Let me tell you about the very rich. They are different from you and me. They possess and enjoy early, and it does something to them, makes them soft where we are hard, and cynical where we are trustful, in a way that, unless you were born rich, it is very difficult to understand. They think, deep in their hearts, that they are better than we are because we had to discover the compensations and refuges of life for ourselves. Even when they enter deep into our world or sink below us, they still think that they are better than we are. They are different. —F. Scott Fitzgerald
The rich are different.
Now don’t get confused. By rich, I am talking about those people breathing the rarefied air enveloping One Percent Land. The lucky few who live there are absolutely certain that a) they deserve to be there, and b) the lower classes should not be allowed to climb up. The new oligarchs and aristocrats in this country are all about maintaining their status as Übermensch, free to rule the masses upon whose shoulders they stand. It is with this concept thoroughly in mind (though not necessarily in those terms) that the affluent in this country strive to maintain their status and power, both for themselves and for their future offspring.
Some people are born on third base and go through life thinking they hit a triple.” —Barry Switzer
The use of Legacy Admission policies in colleges and universities (particularly private, non-profit institutions) is the most glaring manifestation of this desire. Every policy pushed by conservative politicians has, at its core, a singularly clear goal of maintaining an unbroken line of advantages and set-asides for their aristocratic masters. In their future universe, all schools will be for-profit, selective, and will make heavy use of legacy admission policies.
The sad part about this is that, like identity politics on the right in general, the One Percenters have managed to get others to do their heavy lifting for them. Professional educators—most of whom should know better—are buying into the ideas that lazy teachers, lazy students, overspending, and liberal curricula are the problem. They have manufactured a problem where none exists, and convinced many would-be saviors that their “solution” is the only way. Why else would schools try to instill “sound business practices” in something that is not a business?
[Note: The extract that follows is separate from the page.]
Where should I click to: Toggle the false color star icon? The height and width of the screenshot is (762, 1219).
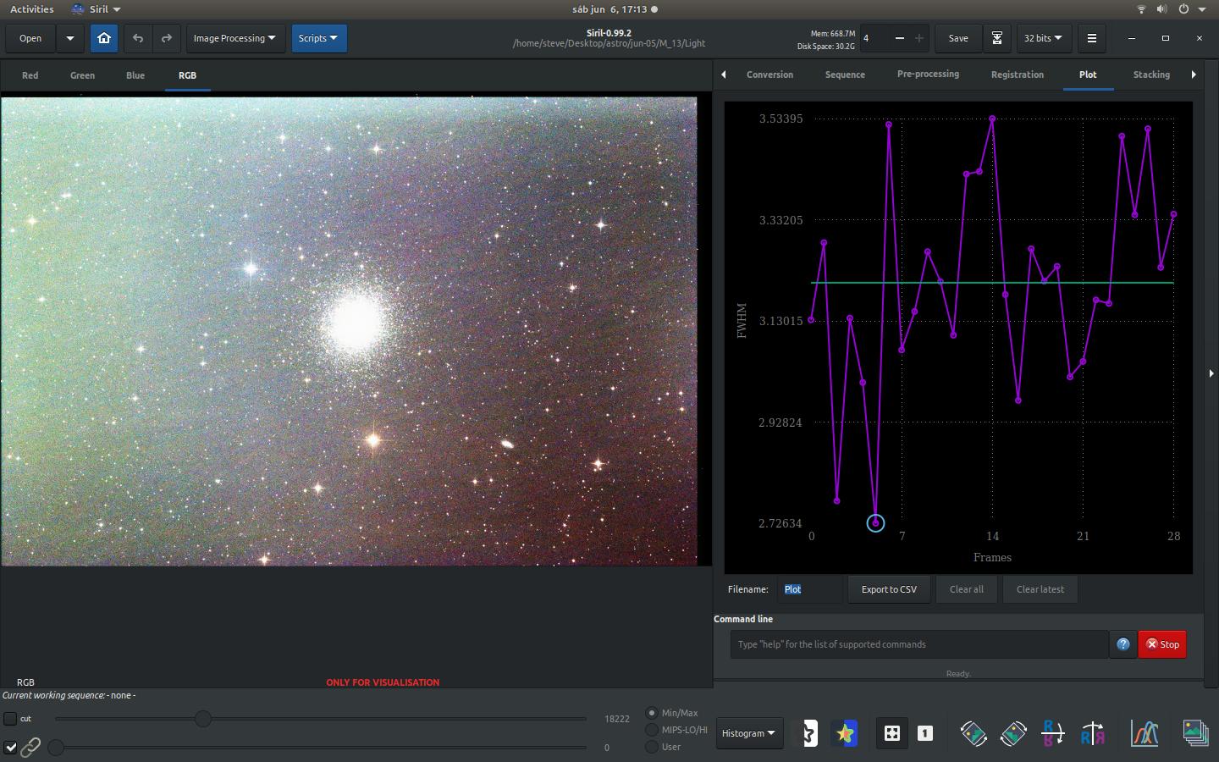[845, 733]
Here’s an idea… why not read the research that has already been done on the real problems that schools actually have in educating their students, and work from there? Things like, I don’t know, maybe nutrition? Or socio-economic status. Or maybe environmental. Or even hormonal.
Keep all this in mind every time you hear one of the Hucksters claim they have the cure for our (really not) ailing school system, shouting like Billy Mays that all we need are charter schools, or vouchers, or no teacher unions. Every claim, “solution,” or “budget correction” is about one thing—power. The political power needed to make a perfect educational playground for the 1%, so Little Jonathan can have an unobstructed path to third base without ever coming to bat.
- The 1 percent’s Ivy League loophole (salon.com)
- Silver Spoons (lawyersgunsmoneyblog.com)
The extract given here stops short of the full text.